ITS News

Sabtu, 20 Desember 2025
02 Juni 2013, 15:06

Masyarakat Difable Surabaya Belum Aman

Oleh : Dadang ITS | | Source : -

Arsitektur Menyapa menjadi media Himasthapati Arsitektur untuk berbagi edukasi dengan masyarakat. Tak hanya memperhatikan, mereka pun mengajak masyarakat untuk mensimulasikan bagaimana seorang tunanetra melintasi jalan di Taman Bungkul. ”Ternyata sangat sulit, dan fasilitas yang ada untuk mereka yang difable belum sesuai standar,” kata Mahbub Naufal, ketua panitia Arch Project 2013.

Untuk melanjutkan hasil riset sederhana itu, talk show Arch Project 2013 mengundang Ika Putra PhD, dosen Jurusan Arsitektur Universitas Gajah Mada (UGM). Dalam diskusi, Ika banyak bercerita mengenai kegiatan mahasiswa dan masyarakat Jogjakarta dalam membangun fasilitas bagi masyarakat difable.

*-*-*

# Yang Diperlukan
Menurut bacaan tentang masyarakat difable Surabaya, siapa yang diundang ke talk show Arch Project 2013? Jawablah hanya berdasarkan bacaan di atas.

*-*-*

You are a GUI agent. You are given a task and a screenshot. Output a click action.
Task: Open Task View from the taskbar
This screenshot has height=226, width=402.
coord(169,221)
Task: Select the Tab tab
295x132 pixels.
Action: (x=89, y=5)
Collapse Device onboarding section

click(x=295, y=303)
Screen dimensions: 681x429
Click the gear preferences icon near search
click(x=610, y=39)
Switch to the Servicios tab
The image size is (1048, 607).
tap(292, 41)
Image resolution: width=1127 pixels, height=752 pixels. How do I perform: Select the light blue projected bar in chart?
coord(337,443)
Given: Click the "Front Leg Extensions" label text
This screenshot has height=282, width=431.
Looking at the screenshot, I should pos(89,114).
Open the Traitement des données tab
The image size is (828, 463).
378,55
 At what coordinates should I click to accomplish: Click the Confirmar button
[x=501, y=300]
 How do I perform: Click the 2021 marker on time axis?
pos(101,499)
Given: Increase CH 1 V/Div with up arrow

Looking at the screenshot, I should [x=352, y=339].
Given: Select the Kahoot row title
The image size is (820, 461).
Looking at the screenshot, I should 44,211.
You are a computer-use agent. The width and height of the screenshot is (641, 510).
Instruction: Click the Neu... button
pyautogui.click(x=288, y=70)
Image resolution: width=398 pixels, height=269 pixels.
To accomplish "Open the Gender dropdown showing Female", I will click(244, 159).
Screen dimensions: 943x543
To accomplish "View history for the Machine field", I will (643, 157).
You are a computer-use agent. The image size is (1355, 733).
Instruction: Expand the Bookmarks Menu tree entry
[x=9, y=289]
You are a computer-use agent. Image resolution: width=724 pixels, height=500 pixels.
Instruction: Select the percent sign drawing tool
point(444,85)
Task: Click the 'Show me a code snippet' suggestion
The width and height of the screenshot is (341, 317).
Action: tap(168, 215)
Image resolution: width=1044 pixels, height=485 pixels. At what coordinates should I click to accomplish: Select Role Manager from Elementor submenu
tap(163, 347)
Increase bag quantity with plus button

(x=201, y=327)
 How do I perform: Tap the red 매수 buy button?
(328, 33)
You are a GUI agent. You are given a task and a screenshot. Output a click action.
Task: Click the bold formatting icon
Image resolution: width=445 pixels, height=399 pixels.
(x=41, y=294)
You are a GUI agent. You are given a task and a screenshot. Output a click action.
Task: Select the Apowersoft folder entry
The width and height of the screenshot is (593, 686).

*-*-*

# Jawaban Akhir
Ika Putra PhD, dosen Jurusan Arsitektur Universitas Gajah Mada (UGM).